Mark Yakich is an American poet, novelist, painter, and the Gregory F. Curtin, S.J., Distinguished Professor of English at Loyola University New Orleans. Yakich co-founded and co-edits Airplane Reading, a media venue dedicated to collecting travelers' stories about flight. He is director of Loyola's Center for Editing & Publishing. From 2012-2020, he was editor of New Orleans Review.

==Awards==
His collection of poems Unrelated Individuals Forming a Group Waiting to Cross was one of five winners of the National Poetry Series in 2003. Another collection, The Making of Collateral Beauty, won the Snowbound Chapbook Award and was published by Tupelo Press in 2006. He has also published The Importance of Peeling Potatoes in Ukraine (Penguin Poets, 2008), Green Zone New Orleans (Press Street, 2008), and Spiritual Exercises (Penguin Poets, 2019).

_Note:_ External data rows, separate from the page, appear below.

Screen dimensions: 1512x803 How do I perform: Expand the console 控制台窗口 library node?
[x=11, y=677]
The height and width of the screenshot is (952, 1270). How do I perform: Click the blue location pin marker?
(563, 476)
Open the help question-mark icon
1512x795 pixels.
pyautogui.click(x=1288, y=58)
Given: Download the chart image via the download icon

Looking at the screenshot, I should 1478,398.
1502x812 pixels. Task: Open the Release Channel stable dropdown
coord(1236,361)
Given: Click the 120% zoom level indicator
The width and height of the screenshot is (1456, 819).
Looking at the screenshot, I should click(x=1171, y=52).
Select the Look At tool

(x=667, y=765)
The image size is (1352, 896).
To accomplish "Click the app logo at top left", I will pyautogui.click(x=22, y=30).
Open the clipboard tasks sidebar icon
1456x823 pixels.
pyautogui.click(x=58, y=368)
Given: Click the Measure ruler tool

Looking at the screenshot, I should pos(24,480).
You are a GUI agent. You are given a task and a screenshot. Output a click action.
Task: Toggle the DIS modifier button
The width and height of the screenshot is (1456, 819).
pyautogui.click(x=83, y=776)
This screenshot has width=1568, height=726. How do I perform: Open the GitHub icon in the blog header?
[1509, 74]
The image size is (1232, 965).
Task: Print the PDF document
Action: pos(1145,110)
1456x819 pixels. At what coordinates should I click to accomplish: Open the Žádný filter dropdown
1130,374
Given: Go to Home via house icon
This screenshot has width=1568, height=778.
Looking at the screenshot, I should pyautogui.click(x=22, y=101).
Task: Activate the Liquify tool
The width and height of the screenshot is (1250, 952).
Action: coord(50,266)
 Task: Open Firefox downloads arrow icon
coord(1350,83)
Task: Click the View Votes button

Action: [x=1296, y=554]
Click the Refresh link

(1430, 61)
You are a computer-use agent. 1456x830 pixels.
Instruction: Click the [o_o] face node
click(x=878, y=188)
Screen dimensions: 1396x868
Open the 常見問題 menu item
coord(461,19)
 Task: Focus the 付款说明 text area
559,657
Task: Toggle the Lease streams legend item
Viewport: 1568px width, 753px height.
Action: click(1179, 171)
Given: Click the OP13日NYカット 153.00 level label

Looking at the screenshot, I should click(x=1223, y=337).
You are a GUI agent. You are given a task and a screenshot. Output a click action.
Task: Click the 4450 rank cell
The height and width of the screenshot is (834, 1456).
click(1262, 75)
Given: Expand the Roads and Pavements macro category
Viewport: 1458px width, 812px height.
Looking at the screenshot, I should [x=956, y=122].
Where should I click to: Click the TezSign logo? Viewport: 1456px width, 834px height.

Yakich's first novel, A Meaning for Wife, was named by the National Book Critics Circle as the No. 1 Small Press Highlight for 2011.

Yakich was a Fulbright Fellow (2011–12) and taught in the School of Letters at the University of Lisbon, Portugal. He was a Resident Fellow (summer 2022) at The American College of the Mediterranean, Aix-en-Provence.

In 2019, Yakich was awarded the Dux Academicus award, Loyola University's highest honor given to a faculty member by their peers.

==Books==
- Mark Yakich (2004). "Unrelated Individuals Forming a Group Waiting to Cross"
- Mark Yakich (2006). "The Making of Collateral Beauty"
- Mark Yakich (2008). "The Importance of Peeling Potatoes in Ukraine"
- Mark Yakich (2008). "Green Zone New Orleans"
- Mark Yakich (2011). "Checking In/Checking Out"
- Mark Yakich (2011). "A Meaning for Wife"
- Mark Yakich (2015). "Poetry: A Survivor's Guide"
- Mark Yakich (2016). "Airplane Reading"
- Mark Yakich (2017). "The Dangerous Book of Poetry for Planes"
- Mark Yakich (2019). "Interviews from the Edge: 50 Years of Conversations about Writing and Resistance"
- Mark Yakich (2019). "Spiritual Exercises"
- Mark Yakich (2022). "Football (Soccer)"
- Mark Yakich (2022). "Poetry: A Survivor's Guide"
- Little Data (with Christopher Schaberg). Red Flag. 2024.
- The Poetry Reader: An Anthology. Bloomsbury. 2025.